• About this exercise
In the data below, the copy begins at the line containing "Task: Sort table by Name column arrows" and runs through the last line; repeat those lines exactly, minus the pictures.

• Listed entries
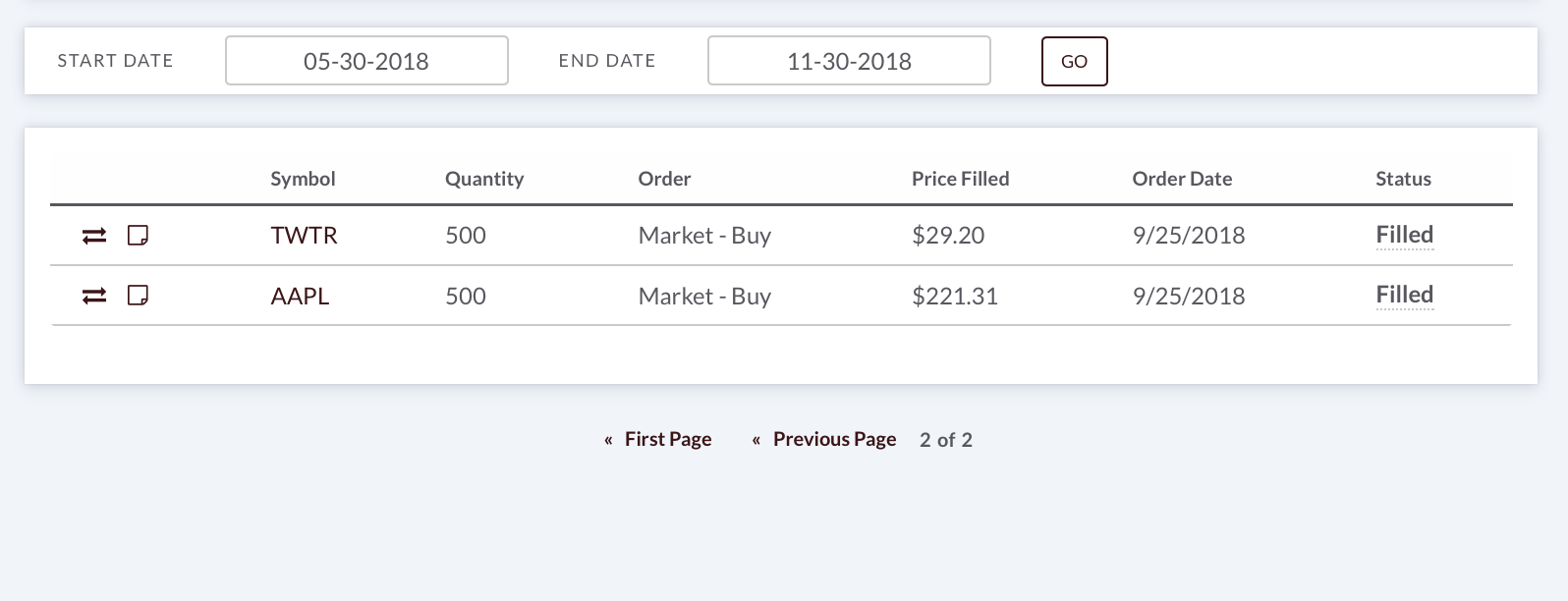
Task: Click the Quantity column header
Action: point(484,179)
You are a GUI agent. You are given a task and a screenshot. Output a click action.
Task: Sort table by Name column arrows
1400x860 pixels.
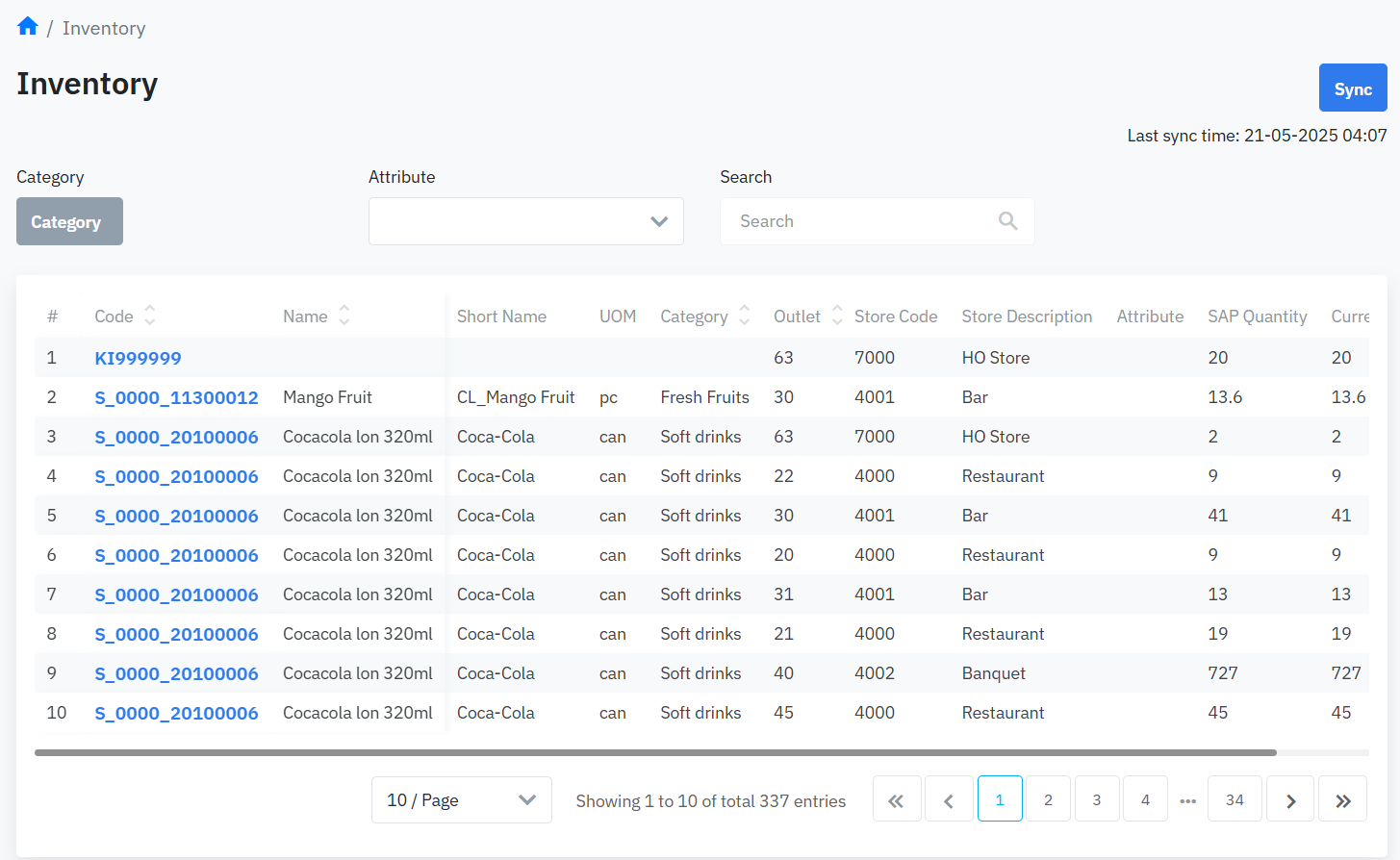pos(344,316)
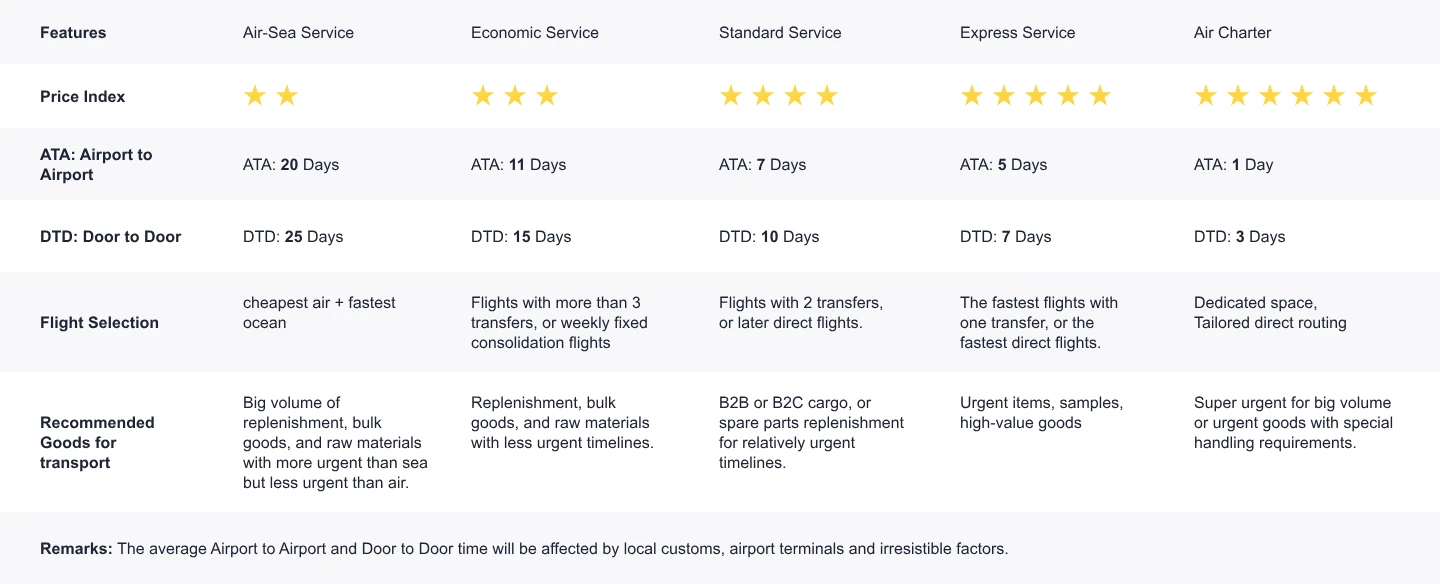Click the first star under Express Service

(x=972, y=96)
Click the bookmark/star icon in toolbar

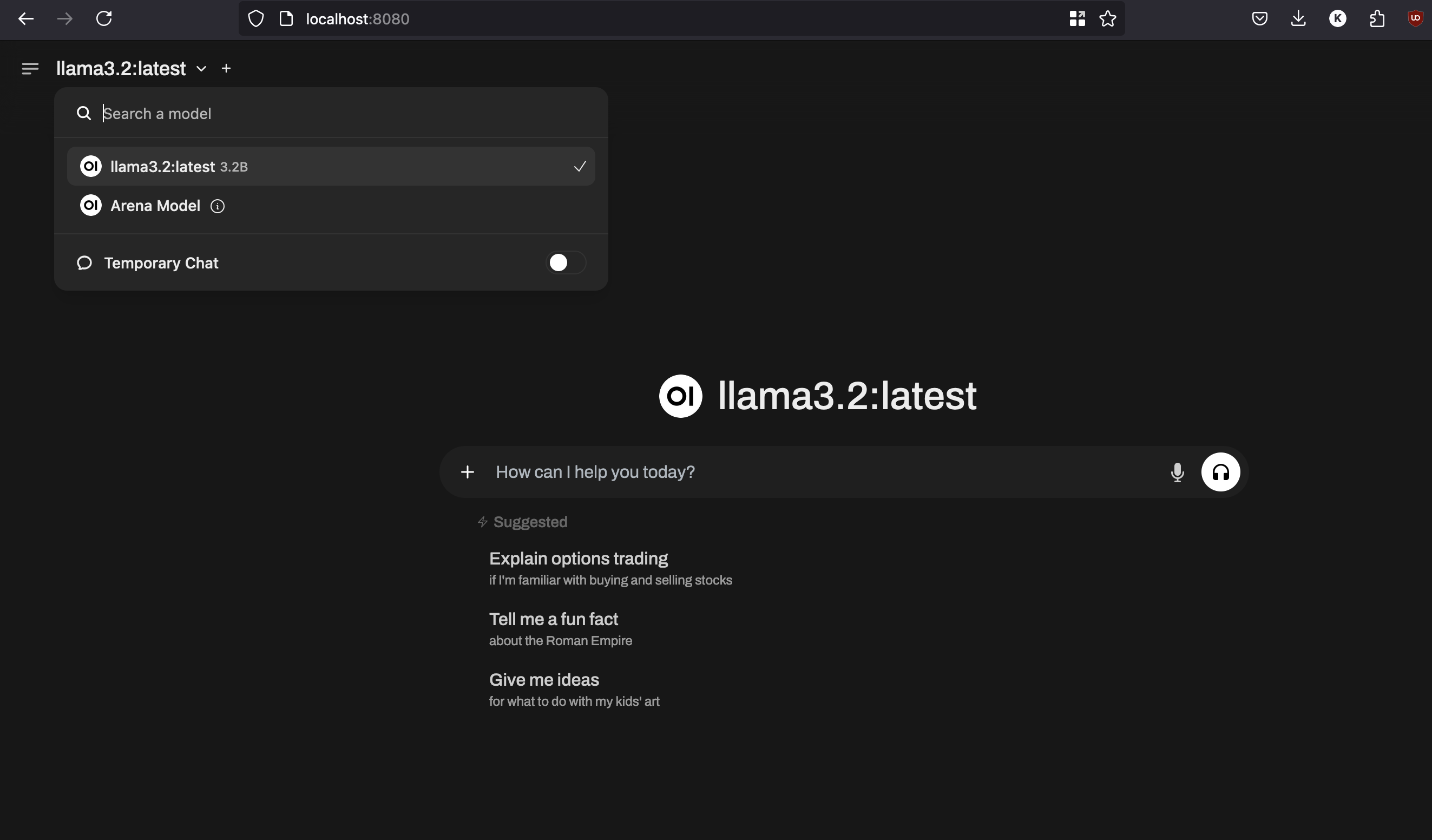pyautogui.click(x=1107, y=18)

• Solution to this problem
Task: Sort table by Name column arrows
1400x860 pixels.
pos(344,316)
Click the first star under Express Service

(x=972, y=96)
Click the bookmark/star icon in toolbar

pyautogui.click(x=1107, y=18)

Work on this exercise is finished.